Девушка из черной сферы неожиданно утратила уверенность, с которой вела диалог все это время, и замолчала. Через мгновение Тарья получила от девушки запрос на подтверждение личности и сию же секунду одобрила его. Убедившись, что перед ней стоит Тарья Экман, девушка испуганно на нее посмотрела и с плохо скрываемым волнением, но тем же поставленным, хотя уже и лишенным корпоративного высокомерия, голосом сказала:
— Госпожа Экман, от имени лектория «Соо» я прошу принять искренние извинения за то, что предшествующее общение могло показаться вам неуместным. Приоритетом лектория являются безопасность и комфорт наших гостей, чем и обусловлены те меры, которые организаторы предпринимают в ходе подготовки к приему важных персон.
— Я все же попросила бы вас сообщить мне, в каком номере остановился профессор Мартинез, — сказала Тарья, которая никак не могла избавиться от ощущения комичности из-за того, что разговаривала с куском металла.
— Мы незамедлительно направим запрос господину Мартинезу, и если он его одобрит, я буду рада предоставить вам номер его апартаментов и карту прохода.
— Спасибо. Пришлите мне адрес апартаментов, как только получите одобрение профессора. А я пока, пожалуй, воспользуюсь вашим советом и наведаюсь на тридцатый этаж, а то что-то аппетит разыгрался.
— Конечно, конечно. Ближайший лифт находится за стойкой «McDonald's» слева о вас, время поездки составит 4 секунды. И с вашего позволения, мы загрузим к вам в чип дисконтный код на 50 процентов на все меню ресторана в качестве комплимента и в знак нашего признания.
— Благодарю, но боюсь, что не имею права принять это… это подношение. Удачи.
Девушка из черной сферы не обманула — еда в китайском ресторане была выше всяких похвал. В промежутке между роллом с уткой и дим-самами с креветками Тарья получила номер апартаментов Филиппа Мартинеза и карту прохода. Она закончила обед и запросила счет через стоящий на столике чип-ридер. На дисплее чип-ридера высветилась сумма «$0.00».
В этот момент к Тарье подошел высокий худощавый лысый китаец. Тарья посмотрела на него и сказала:
— Добрый день! Тут какая-то ошибка — я у вас пообедала долларов на 120, а он, — Тарья кивнула головой на дисплей чип-ридера, — пишет мне «ноль».

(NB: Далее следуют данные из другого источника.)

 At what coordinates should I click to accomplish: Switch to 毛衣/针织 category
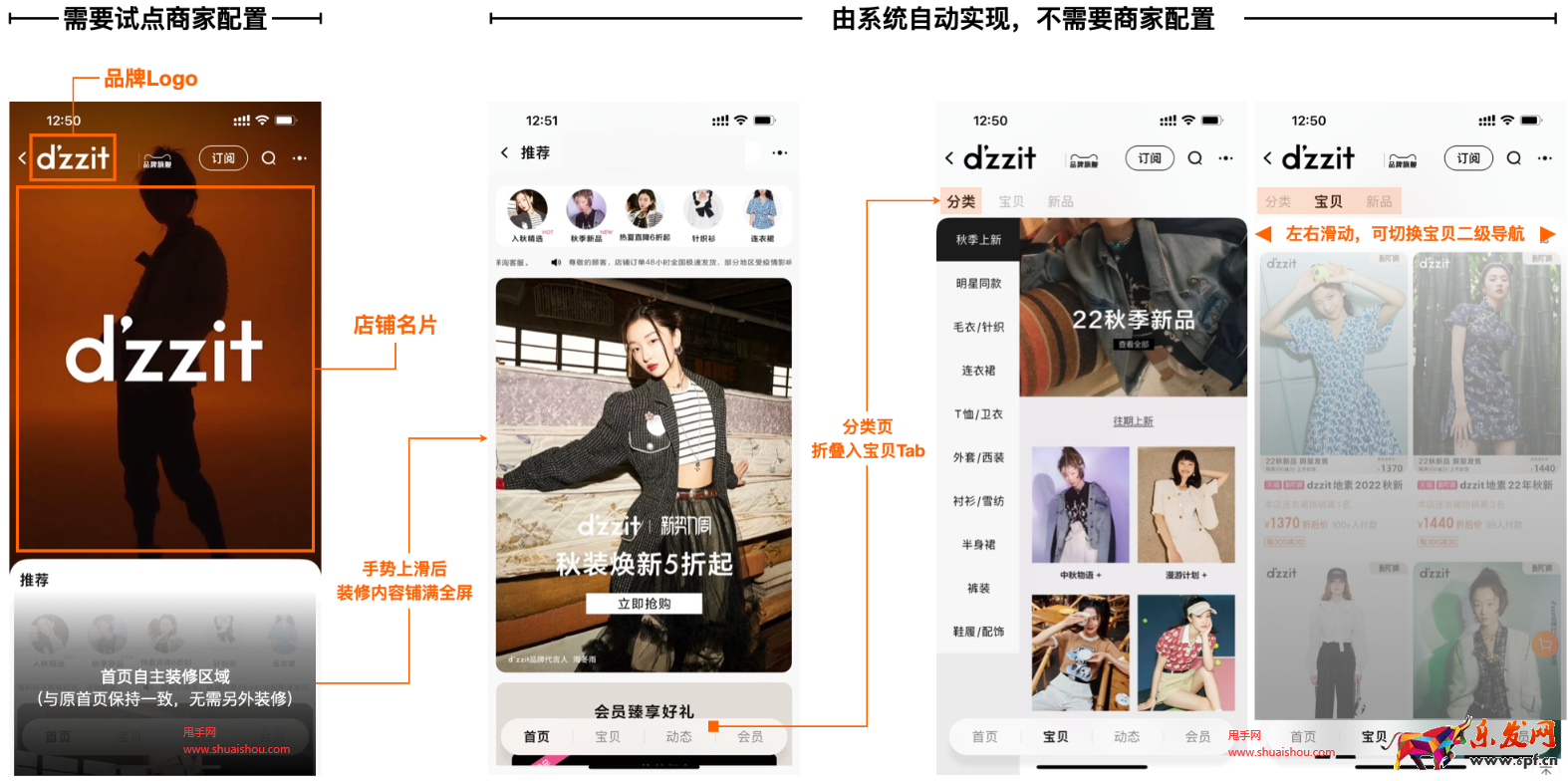(978, 328)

— Добрый день! Мы отнесли ваш обед на счет своего заведения, госпожа Экман!
— Ах, вон оно что… Та милая китайская особа, видимо, уже донесла вам, — улыбнулась Тарья. — Сэр, я не имею права принять ваше предложение. Позвольте мне оплатить свой счет.
— Как распорядитесь, — поклонился китаец. — С вас 192 доллара. Но я решительно настаиваю на том, чтобы вы не оставляли вознаграждение официанту. Мы сами его отблагодарим за сервис. Могу я рассчитывать на то, что хотя бы этот жест не будет расценен как подношение?